_YOUR TASK:_
Among the records below, find each line bearing the word "computer" and copy it.

**** ENTRIES SHOWN

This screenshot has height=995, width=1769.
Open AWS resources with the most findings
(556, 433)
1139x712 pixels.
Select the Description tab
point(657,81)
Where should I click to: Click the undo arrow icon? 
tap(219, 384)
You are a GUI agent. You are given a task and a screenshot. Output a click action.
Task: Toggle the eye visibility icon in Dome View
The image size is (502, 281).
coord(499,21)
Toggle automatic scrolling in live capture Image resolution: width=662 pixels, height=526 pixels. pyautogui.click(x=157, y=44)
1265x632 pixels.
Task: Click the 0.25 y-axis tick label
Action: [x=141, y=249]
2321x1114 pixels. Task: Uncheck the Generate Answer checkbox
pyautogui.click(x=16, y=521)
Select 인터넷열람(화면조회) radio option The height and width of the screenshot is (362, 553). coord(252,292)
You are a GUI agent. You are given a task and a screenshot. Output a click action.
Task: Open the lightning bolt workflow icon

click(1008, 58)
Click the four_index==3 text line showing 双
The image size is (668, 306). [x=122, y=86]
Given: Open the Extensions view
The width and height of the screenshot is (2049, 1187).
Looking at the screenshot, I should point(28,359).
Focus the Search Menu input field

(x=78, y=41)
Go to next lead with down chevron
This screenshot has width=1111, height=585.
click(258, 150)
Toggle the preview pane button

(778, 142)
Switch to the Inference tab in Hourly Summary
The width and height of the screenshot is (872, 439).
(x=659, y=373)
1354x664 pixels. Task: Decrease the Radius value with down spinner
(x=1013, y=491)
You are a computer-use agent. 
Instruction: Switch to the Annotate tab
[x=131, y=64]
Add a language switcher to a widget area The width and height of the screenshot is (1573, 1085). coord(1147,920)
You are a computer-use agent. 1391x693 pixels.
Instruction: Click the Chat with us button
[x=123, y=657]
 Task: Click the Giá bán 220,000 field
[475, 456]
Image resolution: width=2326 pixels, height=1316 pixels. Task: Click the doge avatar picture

********

_YOUR RESPONSE:_
You are a computer-use agent. 
You are a computer-use agent. 1391x693 pixels.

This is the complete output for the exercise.